§ **What you will do**
Please quote the following lines word for word, without changing any of them.
★ ★ ★ ★
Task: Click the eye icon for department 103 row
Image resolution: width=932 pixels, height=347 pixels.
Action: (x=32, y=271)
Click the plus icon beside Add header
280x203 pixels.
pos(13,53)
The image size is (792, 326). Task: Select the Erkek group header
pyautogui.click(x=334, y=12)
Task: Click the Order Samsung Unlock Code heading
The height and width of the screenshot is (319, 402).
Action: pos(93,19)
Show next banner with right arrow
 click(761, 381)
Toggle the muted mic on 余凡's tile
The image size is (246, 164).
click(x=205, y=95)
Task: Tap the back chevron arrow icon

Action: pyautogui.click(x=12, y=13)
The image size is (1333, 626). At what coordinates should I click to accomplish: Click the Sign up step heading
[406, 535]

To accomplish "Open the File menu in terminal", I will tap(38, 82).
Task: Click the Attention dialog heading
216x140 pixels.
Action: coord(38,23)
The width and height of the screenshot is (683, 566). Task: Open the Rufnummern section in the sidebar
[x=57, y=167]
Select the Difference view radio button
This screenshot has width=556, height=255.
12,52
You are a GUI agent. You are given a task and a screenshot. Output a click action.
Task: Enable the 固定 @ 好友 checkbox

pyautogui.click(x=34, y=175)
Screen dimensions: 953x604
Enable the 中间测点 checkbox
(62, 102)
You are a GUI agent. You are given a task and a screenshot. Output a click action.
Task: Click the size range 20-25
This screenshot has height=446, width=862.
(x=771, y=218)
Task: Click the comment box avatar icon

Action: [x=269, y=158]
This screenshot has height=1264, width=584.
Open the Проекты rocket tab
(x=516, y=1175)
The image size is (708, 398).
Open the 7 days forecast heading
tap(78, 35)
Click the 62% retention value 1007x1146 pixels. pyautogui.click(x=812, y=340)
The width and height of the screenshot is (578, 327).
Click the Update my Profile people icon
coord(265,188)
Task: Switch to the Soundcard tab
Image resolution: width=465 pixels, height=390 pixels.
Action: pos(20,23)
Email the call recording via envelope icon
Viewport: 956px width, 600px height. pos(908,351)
★ ★ ★ ★
§ **Result of this task**
Task: Click the eye icon for department 103 row
Image resolution: width=932 pixels, height=347 pixels.
Action: (x=32, y=271)
Click the plus icon beside Add header
280x203 pixels.
pos(13,53)
The image size is (792, 326). Task: Select the Erkek group header
pyautogui.click(x=334, y=12)
Task: Click the Order Samsung Unlock Code heading
The height and width of the screenshot is (319, 402).
Action: pos(93,19)
Show next banner with right arrow
 click(761, 381)
Toggle the muted mic on 余凡's tile
The image size is (246, 164).
click(x=205, y=95)
Task: Tap the back chevron arrow icon

Action: pyautogui.click(x=12, y=13)
The image size is (1333, 626). At what coordinates should I click to accomplish: Click the Sign up step heading
[406, 535]

To accomplish "Open the File menu in terminal", I will tap(38, 82).
Task: Click the Attention dialog heading
216x140 pixels.
Action: coord(38,23)
The width and height of the screenshot is (683, 566). Task: Open the Rufnummern section in the sidebar
[x=57, y=167]
Select the Difference view radio button
This screenshot has width=556, height=255.
12,52
You are a GUI agent. You are given a task and a screenshot. Output a click action.
Task: Enable the 固定 @ 好友 checkbox

pyautogui.click(x=34, y=175)
Screen dimensions: 953x604
Enable the 中间测点 checkbox
(62, 102)
You are a GUI agent. You are given a task and a screenshot. Output a click action.
Task: Click the size range 20-25
This screenshot has height=446, width=862.
(x=771, y=218)
Task: Click the comment box avatar icon

Action: [x=269, y=158]
This screenshot has height=1264, width=584.
Open the Проекты rocket tab
(x=516, y=1175)
The image size is (708, 398).
Open the 7 days forecast heading
tap(78, 35)
Click the 62% retention value 1007x1146 pixels. pyautogui.click(x=812, y=340)
The width and height of the screenshot is (578, 327).
Click the Update my Profile people icon
coord(265,188)
Task: Switch to the Soundcard tab
Image resolution: width=465 pixels, height=390 pixels.
Action: pos(20,23)
Email the call recording via envelope icon
Viewport: 956px width, 600px height. pos(908,351)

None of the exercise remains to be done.